Statistical Inference

Last updated: Sep 26, 2025

Introduction
Parameter Estimation
Hypothesis Testing
Normality Tests
Types of Hypothesis Tests
- Z Test
- T Test
  - Types of T Tests
    - One-sample t test
    - Two-sample t test
      - Independent samples t test
      - Paired t test
One-Way ANOVA Test
Multi-way ANOVA
Completely Randomized Design (CRD)
Non-Parametric Hypothesis Testing

Introduction

In statistical inference, a parameter is a fixed, unknown numerical value that describes a characteristic of an entire population. You can study the characteristics/estimators (eg. mean, SD, proportion, etc.) of the parameter on a sample of the population. You can do parameter estimation.

Parameter Estimation

It can be point estimation or interval estimation. A point estimate is a single numerical value that serves as the “best guess” or single-point approximation of an unknown population parameter. While interval estimation provides a range of values with a certain level of confidence. Confidence interval is a range of values that is likely to contain the true population parameter with a certain level of confidence. You can study the distribution of the estimate of that parameter using statistical methods.

Hypothesis Testing

Unlike Estimation, in Hypothesis testing on a parameter, we have a pre-idea of the population parameter (which you may arrive at with some EDA). Hypothesis testing is a method of testing that claim or hypothesis about a population parameter using sample data. It involves setting up a null hypothesis (H0) and an alternative hypothesis (H1), and then using statistical methods to determine whether the null hypothesis can be rejected in favor of the alternative hypothesis. H1 can be omitted if you you’re qualitatively sure about H0 and just want to quantitatively test it.

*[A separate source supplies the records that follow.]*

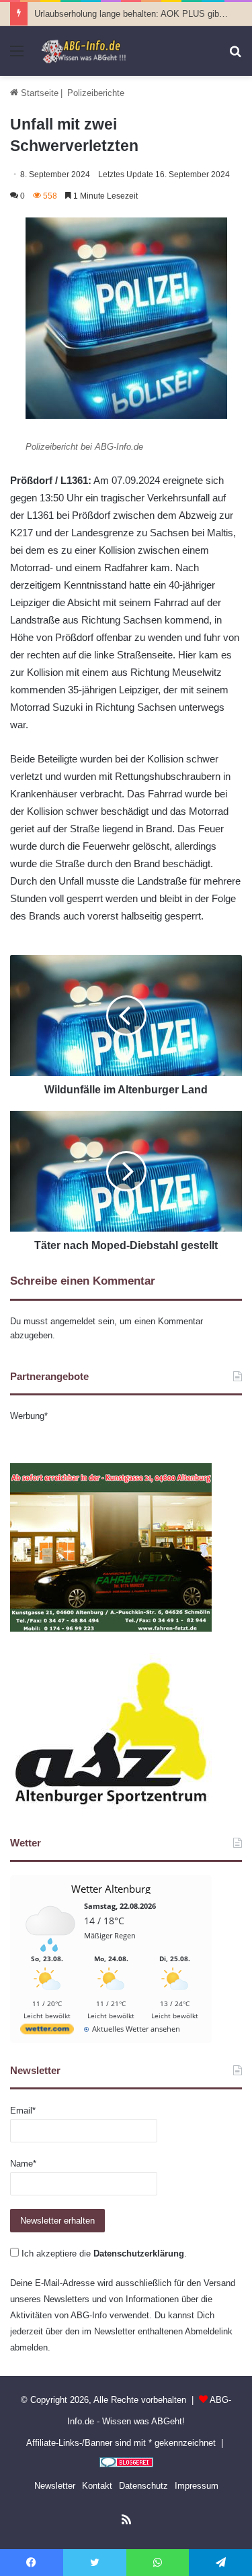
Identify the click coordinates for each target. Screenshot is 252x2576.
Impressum (196, 2486)
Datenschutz (143, 2486)
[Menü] (17, 56)
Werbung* (29, 1416)
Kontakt (97, 2486)
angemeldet (72, 1321)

In hypothesis testing, you often look for a single numeric value called test statistic and if it lies in the region of acceptance, then you accept H0, and if it lies in the critical region, you reject H0. If we incorrectly reject H0, it’s called a Type 1 error, and if we incorrectly accept H0, it’s called Type 2 error. It’s difficult to minimise both errors simultaneously, so we need to see which is practically more critical and then focus on minimizing that type of error.

We have 2 probabilities:
Alpha (α): Probability of Type 1 error; False positive rate
Beta (β): Probability of Type 2 error; False negative rate

Commonly, $\alpha$ (called significance level) is set at 0.05 (5%), meaning a 5% risk of Type 1 error is tolerated in the test decision. $\beta$ is often set between 0.10 and 0.20 (10% to 20%), reflecting the risk of Type 2 error. The lower the $\beta$, the higher the power of the test (1−β).

Normality Tests

We’ll study this before moving to hypothesis tests like z-test and t-test. Normality tests check if the data follows a normal (Gaussian) distribution. This is important because many parametric tests, including z-test and t-test, assume normality.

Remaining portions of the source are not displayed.